This article offers practical guidance for lawyers developing client relationships and building sustainable practices. The piece argues that successful legal business development requires deliberate strategy rather than reactive, scattered approaches.
The core thesis contrasts two approaches to practice building. Lawyers who succeed establish clear targets, develop systematic client acquisition strategies, and execute consistently. Those who underperform often jump between initiatives, hesitate on commitments, and rely on hope rather than planning.
The squirrel metaphor captures a real problem in legal practice. Many attorneys dabble in networking events, sponsor occasional industry conferences, or half-heartedly maintain client relationships without integrating these activities into coherent business development plans. This scattered approach wastes time and yields minimal return on effort.
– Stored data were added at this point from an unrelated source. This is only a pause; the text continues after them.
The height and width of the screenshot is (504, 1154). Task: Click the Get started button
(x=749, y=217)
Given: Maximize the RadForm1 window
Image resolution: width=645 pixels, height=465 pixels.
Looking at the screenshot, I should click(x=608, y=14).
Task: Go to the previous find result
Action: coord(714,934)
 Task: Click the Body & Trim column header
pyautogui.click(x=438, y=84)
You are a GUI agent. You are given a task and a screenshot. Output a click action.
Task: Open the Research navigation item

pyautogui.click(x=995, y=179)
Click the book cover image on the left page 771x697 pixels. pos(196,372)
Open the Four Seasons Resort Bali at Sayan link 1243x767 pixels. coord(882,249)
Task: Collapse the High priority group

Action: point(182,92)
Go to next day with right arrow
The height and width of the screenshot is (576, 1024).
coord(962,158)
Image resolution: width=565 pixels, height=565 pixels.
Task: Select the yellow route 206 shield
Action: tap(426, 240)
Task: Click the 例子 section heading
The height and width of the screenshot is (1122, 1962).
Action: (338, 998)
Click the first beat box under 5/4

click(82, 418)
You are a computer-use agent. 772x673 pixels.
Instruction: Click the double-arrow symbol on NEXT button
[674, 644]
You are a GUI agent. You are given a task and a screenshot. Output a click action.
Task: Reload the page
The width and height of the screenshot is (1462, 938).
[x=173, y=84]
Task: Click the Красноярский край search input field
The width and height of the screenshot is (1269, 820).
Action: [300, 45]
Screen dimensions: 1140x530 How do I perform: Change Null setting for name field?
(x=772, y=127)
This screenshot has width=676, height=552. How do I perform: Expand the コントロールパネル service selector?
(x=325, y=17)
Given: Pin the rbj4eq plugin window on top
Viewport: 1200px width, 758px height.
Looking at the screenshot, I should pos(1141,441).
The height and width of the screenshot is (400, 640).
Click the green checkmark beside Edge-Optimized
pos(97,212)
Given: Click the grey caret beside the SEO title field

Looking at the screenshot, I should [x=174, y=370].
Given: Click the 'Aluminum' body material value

Effective business development in law requires identifying a specific market segment or practice area, understanding the decision-makers within that market, and building relationships through consistent engagement. Lawyers must select channels that reach their target clients, whether through speaking engagements, publication, industry participation, or direct relationship building.
Commitment matters. The lawyers with thriving practices pick one or two areas where they genuinely develop expertise and market presence. They attend the same conferences repeatedly, build relationships with the same referral sources, and create visibility through persistent, intentional contact rather than sporadic outreach.
This approach has measurable benefits. Established client relationships generate repeat business and referrals. Market visibility attracts inbound inquiries. Reputation within a niche becomes an asset that requires less active selling over time.
The practical implication for practicing attorneys is straightforward. Stop pursuing every opportunity. Instead, select specific markets or client types, develop a focused business development plan, and execute it consistently over years, not months. The lawyers who build substantial practices treat business development as a core professional responsibility requiring the same discipline they apply to legal work itself. Purpose and persistence produce results that scattered effort never will.